Он тронул коня и заставил его спуститься по якобычьей тропе в небольшой овражек. В конце овражка лежала груда свежеобглоданных костей. Останки шести якобыков, а может и семи. Сурра трусцой подбежала к скелетам, обнюхала их, сморщилась и принялась с отвращением отфыркиваться. Баку, парящая над ними, расширила круги. Сурра уселась и стала ждать. Шторм легко спрыгнул с коня и подошёл осмотреть кости.
— Свежие.
Шторм принялся осматривать местность. Через некоторое время он остановился и поднял голову.
— Риг, поди-ка сюда. Как ты думаешь, что бы это могло быть?
Здоровяк-фермер подошёл вразвалочку и посмотрел на то место, куда указывал Шторм. Потом растерянно пожал плечами:
— Не знаю. Дождь тут прошёл, что ли?
Он ещё раз вгляделся в крошечные, почти невидимые следы,
— Их видно, только если смотришь под определённым углом. Думаешь, то, что оставило эти следы, может иметь отношение к гибели якобыков?
— Не знаю. Но следы эти запомню, — пообещал Думарой и мрачно добавил: — Наверно, надо было всё-таки заставить парнишку вернуться в пастушью хижину на тропе, как бы он там ни отнекивался. До Великого Уныния ведь ещё довольно далеко. Парнишка должен был ночевать куда ближе к пустыне.
Шторм дал Баку сигнал осматривать местность. Сурра тоже повиновалась приказу. Теперь, когда кошка видела, что они столкнулись с реальной опасностью, она держалась очень деловито. Шторм вскочил на коня и пустил его лёгким галопом.
— Одно из двух: либо мы приедем вовремя, либо уже опоздали. Единственное, что нам остаётся, — это ехать дальше.
ГЛАВА 2
Тани была вне себя. Она сочла это оскорблением «Ковчегу» и лично своему дяде. Ведь здешний повелитель зверей обещал, то встретит челнок! А вместо него приехал какой-то мужик, сообщивший, что Шторм уехал в пустыню. У них, видите ли, скотина дохнет! Он долго распинался, как это важно и почему Хостин поехал туда собственной персоной и взял с собой двух животных из своей команды. Хамство чистой воды, вот что это такое! Странно, что дядя Брайон ничего не сказал, а принялся, как ни в чём не бывало, обсуждать местные условия.
Тани потихоньку ушла от них и вернулась к челноку. Мэнди будет приятно поразмяться на свежем воздухе. Тани вытащила на улицу насест для парасовы и вбила его в землю рядом с трапом. Потом вынесла из челнока огромную птицу. Мэнди с удовольствием перескочила на насест, убедилась, что поилка и кормушка полны, и принялась оглядываться по сторонам. Арзорец вместе с дядей Брайаном подошли поглядеть на неё.
— Красавица какая! Ишанская парасова, да?
Тани слегка оттаяла. Мэнди действительно была красавицей.
— Да. Учёные подумывали о том, чтобы использовать их в качестве посланцев для повелителей зверей.
Арзорец кивнул.
— Я так и думал, что она генетически модифицирована. Парасовы обычно неуютно чувствуют себя при дневном свете.
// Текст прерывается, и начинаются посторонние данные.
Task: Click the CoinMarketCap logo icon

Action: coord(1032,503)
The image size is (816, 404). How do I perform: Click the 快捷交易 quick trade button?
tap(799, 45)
Тани было приятно поговорить о своей любимице.
— Нет, Мэнди дневной свет любит! И ещё она может передавать очень длинные словесные сообщения без единой ошибки. Потому ишанские первопоселенцы и назвали их парасовами. «Парасова» — это не сова с приставкой «пара-», то есть «не совсем сова», это от слова «parrot» — «попугай», так что получается — попугайные совы. Потому что они, с одной стороны, очень хорошо умеют подражать человеческой речи, а с другой — летают только по ночам. В просторечии их звали просто «привидениями». Это потому, — улыбнулась Тани, — что они белые и летают абсолютно бесшумно.
Арзорец улыбнулся в ответ.
— Но ваша Мэнди не белая.
— Не белая.
Тани погладила Мэнди, и та откликнулась негромким мурлыкающим звуком. Пёрышки Мэнди были белые, с лёгким желтоватым налётом, плавно переходящим в тёмно-бурый.
— Это для маскировки. Если Мэнди будет сидеть неподвижно, её очень трудно заметить.